Wenn der April seine ersten warmen Tage schickt und die Küchen nach frischer Zitrone duften, ist die Zeit für eine Biskuitrolle mit Lemoncurd ideal. Die zarte, federleichte Teigschicht rollt sich um eine cremige, säuerlich-süße Füllung aus hausgemachtem Lemon Curd — ein Gebäck, das Frühlingsgefühle auf den Teller bringt, ohne aufwendig zu sein. Die helle Farbe, das intensive Zitrusaroma und die seidige Textur der Creme machen diese Rolle zu einem echten Hingucker auf der Kaffeetafel.
Diese Version setzt auf einen klassischen Biskuitboden, der — richtig gebacken und noch warm gerollt — geschmeidig bleibt und nicht reißt. Der Lemon Curd wird von Grund auf selbst gekocht: mit frisch gepressten Zitronen, Eiern und Butter zu einer samtigen, intensiv aromatischen Creme. Wer einmal verstanden hat, wie Biskuit und Curd zusammenwirken, wird dieses Rezept immer wieder hervorholen. Also Schürze umgebunden — es geht los.
| Vorbereitung | 30 Min. |
| Backzeit | 12 Min. |
| Kühlzeit | 60 Min. |
| Portionen | 8–10 Stücke |
| Schwierigkeit | Mittel |
| Kosten | € |
| Saison | Frühling · Zitronen, Eier |
Geeignet für: Vegetarisch
Zutaten
Für den Biskuitboden
- 4 Eier (Größe M, Zimmertemperatur)
- 120 g Zucker
- 1 Prise Salz
- 100 g Mehl (Type 405)
- 30 g Speisestärke
- 1 TL Backpulver
- 1 TL abgeriebene Zitronenschale (unbehandelte Zitrone)

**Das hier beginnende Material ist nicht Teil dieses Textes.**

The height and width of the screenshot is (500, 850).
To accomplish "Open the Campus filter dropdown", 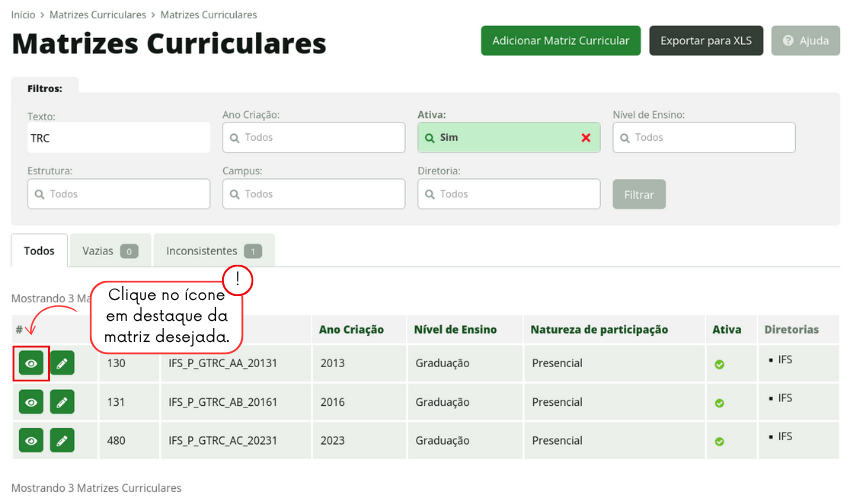I will click(313, 194).
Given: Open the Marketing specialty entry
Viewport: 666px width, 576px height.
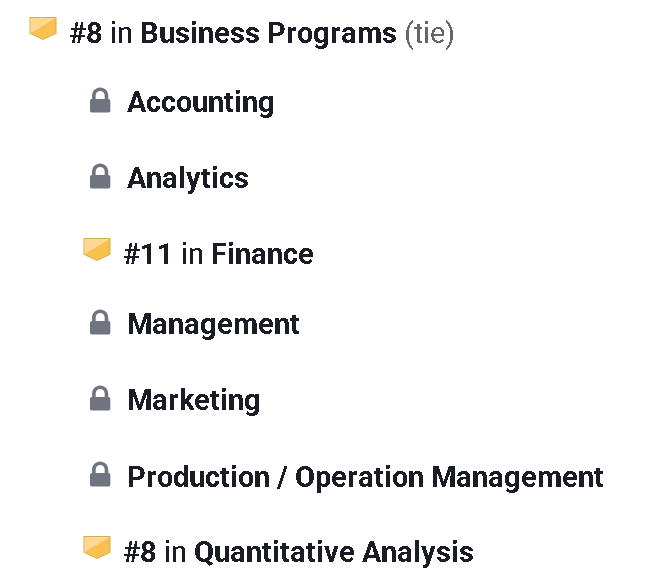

- Puderzucker zum Ausrollen
Für den Lemon Curd
- 3 unbehandelte Zitronen (Saft und Schale, ca. 100 ml Saft)
- 150 g Zucker
- 3 Eier (Größe M)
- 80 g Butter (kalt, in Würfel geschnitten)
Für die Creme
- 200 ml Schlagsahne (mind. 30 % Fett, gut gekühlt)
- 1 EL Puderzucker
- 100 g fertiger Lemon Curd (aus obiger Menge)
Ustensilien
- Backblech mit Backpapier (ca. 30 × 40 cm)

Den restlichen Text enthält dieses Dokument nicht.